Prebiotics are non-digestible compounds that induce the growth or activity of beneficial microorganisms which include the fructo-oligosaccharise (FOS) and gluco-oligosaccharide (GOS), sugar alcohols, lactulose, inulin and raffinose [107]. In Cste et al. study, the efficacy of an intravaginal prebiotic gel was investigated. It is shown that the gel effectively promoted the recovery of normal vaginal flora after BV treatment [108]. In a randomized trial intervention on 26 women who were suffering from vaginal infections (control group = 12 and treatment group = 14), were selected for the study. Control group received a standard antifungal treatment and treatment group received Konjac glucomannan hydrolysates (GMH) in addition to standard antifungal treatment. This study showed a reduction of fungal infections in both groups, Lactobacilli spp. counts increased in treatment group. Results of study demonstrated the recovery of vaginal health microbiota regard to using of GMH [109]. Pre- and probiotics seem to be a constructive intervention, particularly in the developing countries [110].

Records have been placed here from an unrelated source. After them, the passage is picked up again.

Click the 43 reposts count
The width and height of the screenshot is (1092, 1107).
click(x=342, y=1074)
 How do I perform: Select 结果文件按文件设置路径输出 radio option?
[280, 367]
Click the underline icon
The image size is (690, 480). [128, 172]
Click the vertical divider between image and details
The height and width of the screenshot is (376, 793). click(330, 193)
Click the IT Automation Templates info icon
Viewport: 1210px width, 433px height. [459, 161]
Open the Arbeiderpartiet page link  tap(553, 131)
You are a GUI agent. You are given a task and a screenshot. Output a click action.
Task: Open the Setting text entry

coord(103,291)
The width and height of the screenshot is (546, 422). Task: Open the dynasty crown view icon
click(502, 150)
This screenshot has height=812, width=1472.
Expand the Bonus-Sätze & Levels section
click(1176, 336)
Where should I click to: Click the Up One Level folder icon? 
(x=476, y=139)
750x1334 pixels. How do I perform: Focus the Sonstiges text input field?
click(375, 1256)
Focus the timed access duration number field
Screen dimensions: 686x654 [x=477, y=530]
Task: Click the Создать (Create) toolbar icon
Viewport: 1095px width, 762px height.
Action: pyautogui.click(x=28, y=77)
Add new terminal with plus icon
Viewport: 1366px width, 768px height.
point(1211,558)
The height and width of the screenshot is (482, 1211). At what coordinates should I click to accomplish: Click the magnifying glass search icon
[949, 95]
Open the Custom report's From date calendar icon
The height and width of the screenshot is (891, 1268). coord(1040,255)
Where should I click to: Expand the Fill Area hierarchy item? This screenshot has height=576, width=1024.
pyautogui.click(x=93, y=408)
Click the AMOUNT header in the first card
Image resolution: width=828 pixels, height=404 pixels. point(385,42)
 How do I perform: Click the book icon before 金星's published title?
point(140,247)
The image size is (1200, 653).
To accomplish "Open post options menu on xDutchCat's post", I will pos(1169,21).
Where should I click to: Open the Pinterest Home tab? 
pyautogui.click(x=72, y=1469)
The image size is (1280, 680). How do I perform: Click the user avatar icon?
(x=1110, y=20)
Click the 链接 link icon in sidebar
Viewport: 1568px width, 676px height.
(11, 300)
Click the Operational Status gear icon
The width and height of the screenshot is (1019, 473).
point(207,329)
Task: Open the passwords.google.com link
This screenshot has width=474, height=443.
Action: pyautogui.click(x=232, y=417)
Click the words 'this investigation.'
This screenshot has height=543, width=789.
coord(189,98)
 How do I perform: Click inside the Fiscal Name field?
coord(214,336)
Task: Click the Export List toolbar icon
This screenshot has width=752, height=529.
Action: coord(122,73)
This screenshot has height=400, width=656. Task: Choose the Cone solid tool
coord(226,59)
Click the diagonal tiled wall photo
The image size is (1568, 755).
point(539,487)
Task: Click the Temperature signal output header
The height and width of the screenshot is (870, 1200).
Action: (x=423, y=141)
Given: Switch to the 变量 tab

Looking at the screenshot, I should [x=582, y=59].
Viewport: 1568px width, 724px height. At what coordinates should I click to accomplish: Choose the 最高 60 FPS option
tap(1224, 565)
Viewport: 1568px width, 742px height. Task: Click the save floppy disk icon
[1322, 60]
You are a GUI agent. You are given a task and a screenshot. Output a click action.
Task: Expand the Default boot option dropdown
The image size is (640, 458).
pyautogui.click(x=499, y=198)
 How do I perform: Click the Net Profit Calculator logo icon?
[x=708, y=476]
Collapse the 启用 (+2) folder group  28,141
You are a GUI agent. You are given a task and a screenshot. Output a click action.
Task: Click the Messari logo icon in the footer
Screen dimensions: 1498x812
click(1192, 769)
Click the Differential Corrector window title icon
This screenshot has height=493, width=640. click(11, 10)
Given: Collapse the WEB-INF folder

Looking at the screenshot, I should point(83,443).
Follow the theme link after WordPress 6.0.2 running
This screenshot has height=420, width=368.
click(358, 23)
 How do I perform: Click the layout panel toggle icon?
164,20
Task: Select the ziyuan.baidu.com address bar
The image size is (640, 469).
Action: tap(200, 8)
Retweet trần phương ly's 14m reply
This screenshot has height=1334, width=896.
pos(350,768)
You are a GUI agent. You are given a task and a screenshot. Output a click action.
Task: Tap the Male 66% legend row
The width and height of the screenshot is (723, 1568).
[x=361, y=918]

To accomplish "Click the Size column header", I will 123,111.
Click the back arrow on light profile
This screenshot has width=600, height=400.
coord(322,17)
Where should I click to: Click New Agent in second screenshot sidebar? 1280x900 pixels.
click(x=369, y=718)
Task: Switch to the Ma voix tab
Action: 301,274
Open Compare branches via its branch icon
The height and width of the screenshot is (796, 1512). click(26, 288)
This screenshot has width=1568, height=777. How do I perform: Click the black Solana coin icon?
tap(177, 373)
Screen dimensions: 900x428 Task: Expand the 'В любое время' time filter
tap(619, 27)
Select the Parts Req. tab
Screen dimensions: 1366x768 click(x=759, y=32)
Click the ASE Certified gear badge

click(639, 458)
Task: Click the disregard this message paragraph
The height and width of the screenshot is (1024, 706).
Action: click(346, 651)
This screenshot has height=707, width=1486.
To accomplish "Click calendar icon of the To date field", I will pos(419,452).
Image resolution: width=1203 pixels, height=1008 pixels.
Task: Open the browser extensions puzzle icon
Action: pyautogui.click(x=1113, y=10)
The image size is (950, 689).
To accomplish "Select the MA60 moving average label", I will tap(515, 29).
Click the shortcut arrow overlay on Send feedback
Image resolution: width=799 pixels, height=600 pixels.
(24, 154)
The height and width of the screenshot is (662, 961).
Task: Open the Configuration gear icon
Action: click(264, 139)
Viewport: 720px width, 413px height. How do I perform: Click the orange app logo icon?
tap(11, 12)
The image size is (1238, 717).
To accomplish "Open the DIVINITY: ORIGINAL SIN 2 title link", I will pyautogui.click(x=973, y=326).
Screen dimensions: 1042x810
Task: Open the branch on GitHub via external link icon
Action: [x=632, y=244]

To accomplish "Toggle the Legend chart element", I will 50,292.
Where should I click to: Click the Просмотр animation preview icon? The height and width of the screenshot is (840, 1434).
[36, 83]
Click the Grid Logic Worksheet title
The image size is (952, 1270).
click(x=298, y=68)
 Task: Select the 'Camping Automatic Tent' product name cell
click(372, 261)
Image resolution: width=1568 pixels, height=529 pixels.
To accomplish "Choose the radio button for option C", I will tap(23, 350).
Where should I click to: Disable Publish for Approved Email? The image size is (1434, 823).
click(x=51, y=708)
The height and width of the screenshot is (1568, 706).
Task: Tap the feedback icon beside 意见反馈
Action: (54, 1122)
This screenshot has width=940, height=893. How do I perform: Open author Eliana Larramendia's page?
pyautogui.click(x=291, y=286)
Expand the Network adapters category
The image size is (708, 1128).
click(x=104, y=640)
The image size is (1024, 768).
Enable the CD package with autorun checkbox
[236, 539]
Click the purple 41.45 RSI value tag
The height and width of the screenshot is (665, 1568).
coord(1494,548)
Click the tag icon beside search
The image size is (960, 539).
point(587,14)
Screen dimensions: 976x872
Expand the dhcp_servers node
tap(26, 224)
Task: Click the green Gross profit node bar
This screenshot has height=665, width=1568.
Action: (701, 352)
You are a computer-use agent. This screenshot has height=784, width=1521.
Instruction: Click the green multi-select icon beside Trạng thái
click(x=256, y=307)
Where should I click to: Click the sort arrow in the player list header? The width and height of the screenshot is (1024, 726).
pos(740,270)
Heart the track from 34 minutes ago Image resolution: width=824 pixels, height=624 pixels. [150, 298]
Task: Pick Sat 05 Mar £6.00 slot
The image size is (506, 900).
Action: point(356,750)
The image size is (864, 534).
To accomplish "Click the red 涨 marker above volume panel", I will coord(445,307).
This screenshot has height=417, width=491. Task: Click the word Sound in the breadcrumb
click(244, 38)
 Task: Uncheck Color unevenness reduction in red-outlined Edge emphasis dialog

Vaginal microbiota transplantation is another treatment option for women with vaginal dysbiosis [111]. VMT should be performed using healthy microbiota which is separated from healthy donor into the vagina of a patient [112]. Because of the potential risks of this procedure such as transfer of antimicrobial-resistant microorganisms, incognito pathogens, and transfer of sperm in vaginal fluid which can result in inadvertent pregnancy, it is essential that accurate inclusion/exclusion criteria and comprehensive testing of donor samples including medical assessment, Whiff test, pH measurement, microscopic evaluation, and next generation sequencing be performed. It is a novel approach under investigating intervention and more studies are needed to determine the efficacy or adverse effects of VMT [35, 111, 113].

Conclusions

The vaginal microbiota play an important role in the acquisition, persistence, and clearance of HPV in the human vagina. Dysbiosis in vaginal microbiota can promote infection with sexually transmitted pathogens. Most studies were found that HPV infection can also increase the bacterial diversity of vagin in comparison to healthy women leading to higher chance of cervical cancer development. Treatment of vaginal dysbiosis can improve female reproductive tract’s health. In the future, vaginal probiotics, prebiotics, novel antimicrobials, biofilm disruptors, and microbiome implants could be used singly or in combination to restore a healthy local microenvironment to the vaginal microbiome to prevent or reduce the vaginal toxic effects of cervical cancer treatment. However, further studies in this regard are mandatory.